Chapter #51 Don T Let Yourself Be Upset By The Sutra Rather Upset The Sutra Yourself #51

Date: 1979-09-21 (pm)
Place: Chuang Tzu Auditorium
Discourse Overview
Softness triumphs over hardness: Osho argues that hardness may win battles but only softness, like flowing water, wins the war because it is alive, flexible and egoless. He contrasts the rock and the water—the rock static, arrogant and dead; the water adventurous, polite and ultimately erosive—showing how gentleness transforms and outlasts force.

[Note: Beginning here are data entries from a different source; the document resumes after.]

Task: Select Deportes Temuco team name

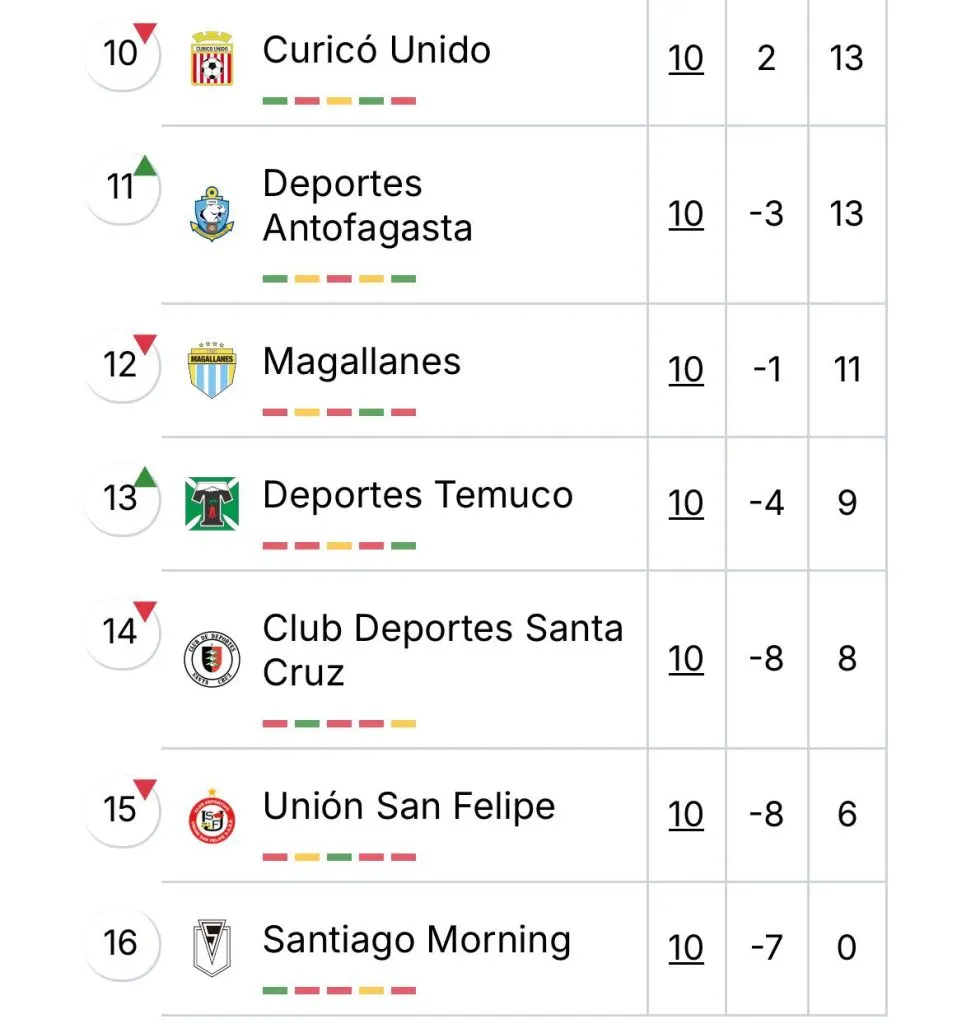Action: coord(417,495)
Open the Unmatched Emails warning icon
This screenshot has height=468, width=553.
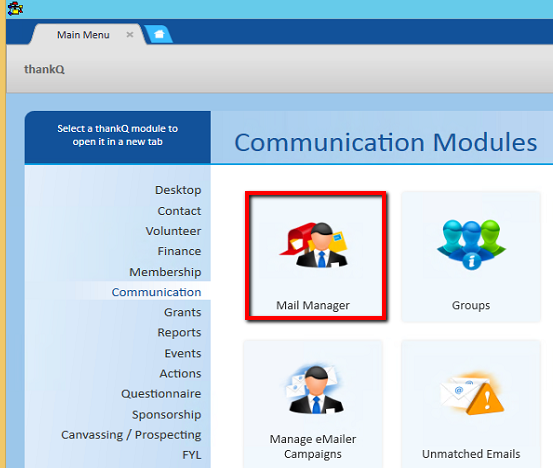[x=472, y=394]
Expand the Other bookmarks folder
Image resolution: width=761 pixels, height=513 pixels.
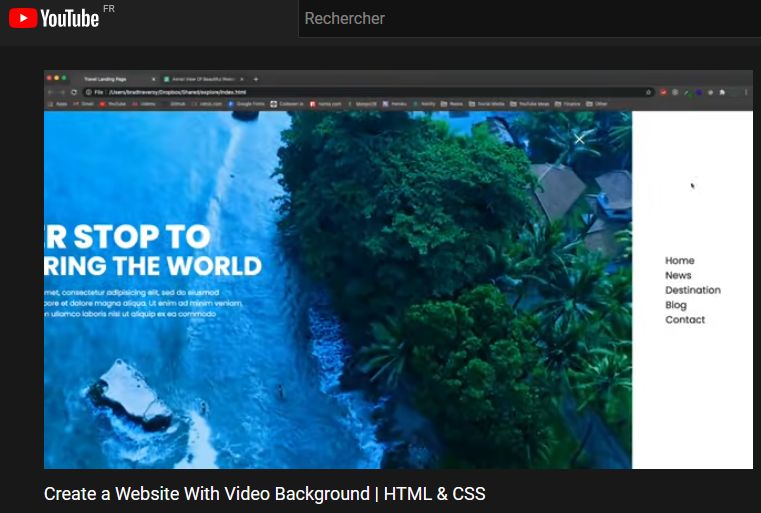tap(597, 103)
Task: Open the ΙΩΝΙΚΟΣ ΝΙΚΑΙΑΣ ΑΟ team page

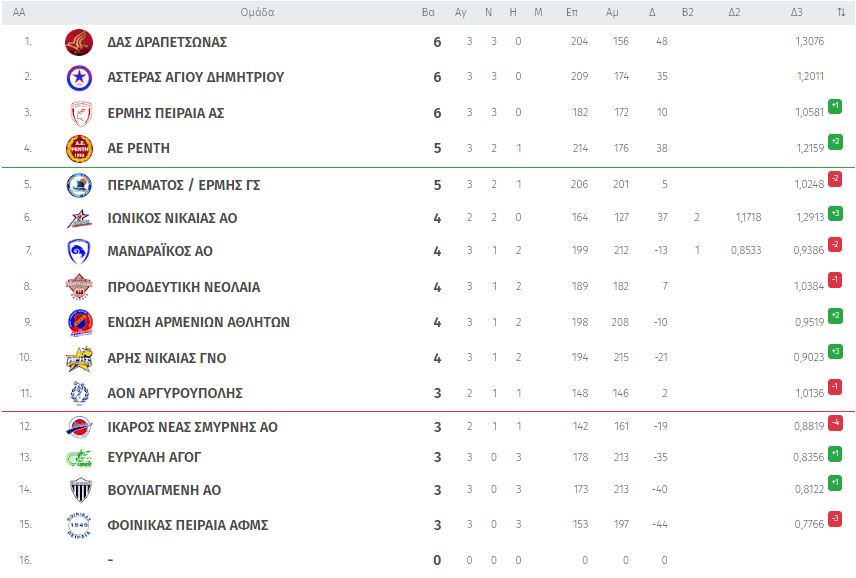Action: click(x=173, y=218)
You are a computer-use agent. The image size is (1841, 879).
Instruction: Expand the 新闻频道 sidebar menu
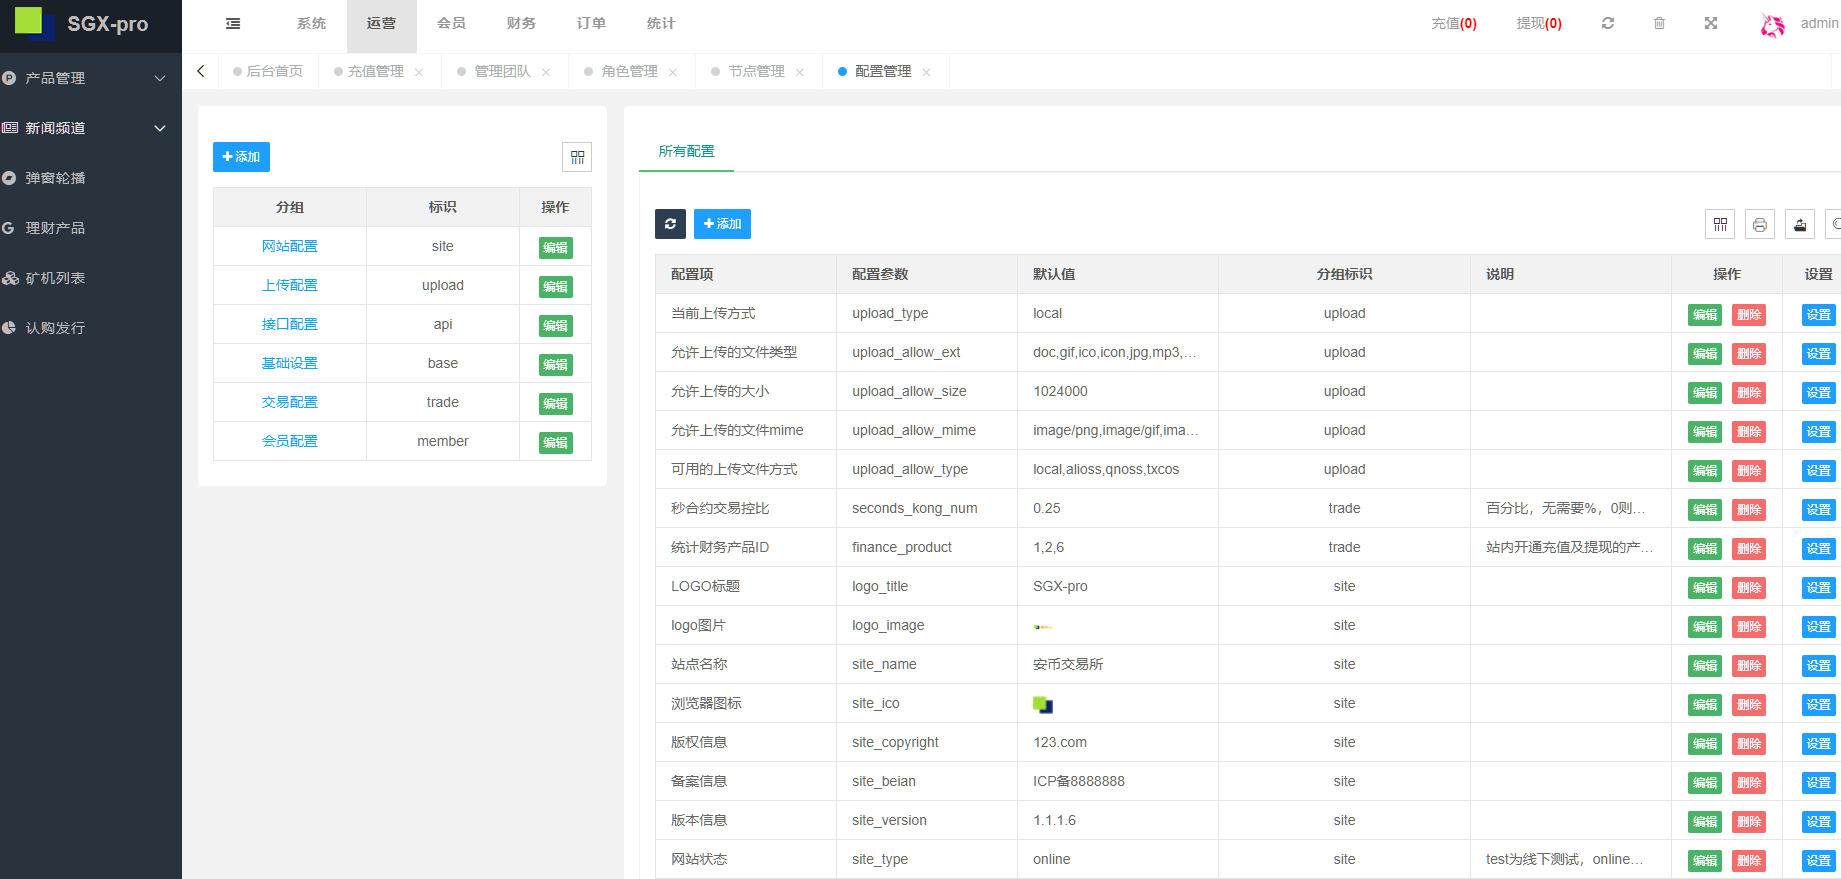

Softness enables love and humanity, whereas hardness breeds violence and a loss of sensitivity, so spiritual seekers must cultivate vulnerability rather than brute toughness. He uses the flower and the parable of Jesus' resurrection to show that what is crushed on the surface has an inner immortality and will revive in its season. On softness: to be soft is not weakness but an alternative power that flows, adapts and eventually wears down rigidity. On love: love arises only from a softened heart and cannot be produced by force or hardness. On gender/femininity: a sannyasin is urged to cultivate feminine qualities—vulnerability, openness and receptivity—because they are sources of true, nonviolent strength. On resurrection: the crushed flower returning is a metaphor for the eternal, indestructible core of life that revives when conditions allow.
More languages:
Checking…

Osho's Commentary

[Veet Richard -- to go beyond all hardness. Hardness has been revered in the past, but all it does is desensitize you... ]

It creates a good soldier but does not create a good human being. It makes a man violent, and to be violent is to fall below humanity. Man is man only because he is capable of love, and love arises only when the heart is soft, not hard.

Man has not to be like a rock, he has to be like water: soft, flowing, ready to take any form, flexible, always in a movement. The rock remains the same; there is no movement. It is dead -- the water is alive. Water represents life and the rock represents death.

Water reaches the ocean one day but the rock goes on remaining where it is. The rock cannot be adventurous: it has no desire to search, to seek. The water is constantly searching for the vast, the oceanic. The rock is very arrogant, egoistic. Water is very polite, egoless; and that's its power.

If there is a clash between the water and the rock, for the moment it may seem that the rock is winning, but finally water wins. The rock collapses into sand. In the ultimate reckoning, softness is victorious, hardness is defeated. Hardness can win many battles, but not the war itself. The war has to be won only by softness.

The male is like rock, the female is like water. A sannyasin has to be very feminine, soft, vulnerable, open, like a flower: so soft, yet so powerful. Its power is of a totally different order. It is not the power of the rock, certainly. If you throw a rock at the flower the flower will be crushed. That is one of the mysteries of life to be understood: if the higher comes to clash with the lower, the lower immediately wins because the lower is a brute force. But ultimately the lower cannot win; ultimately the flower will come back, ultimately the flower will revive.

That is the story of Jesus' resurrection. People crucified him -- he was just like a flower, crushed by the rock -- but he revived, resurrected. It is not an historical fact; it is a parable, a metaphor, a beautiful metaphor, that the flower will come back. You can go on crushing it again and again and again -- it will revive! It has eternity as its support. God is hidden behind the flower, so only on the surface can you crush it, you cannot destroy it forever. It has something of the immortal in it. It will come back; in the right season, in the right moment, it will be there again.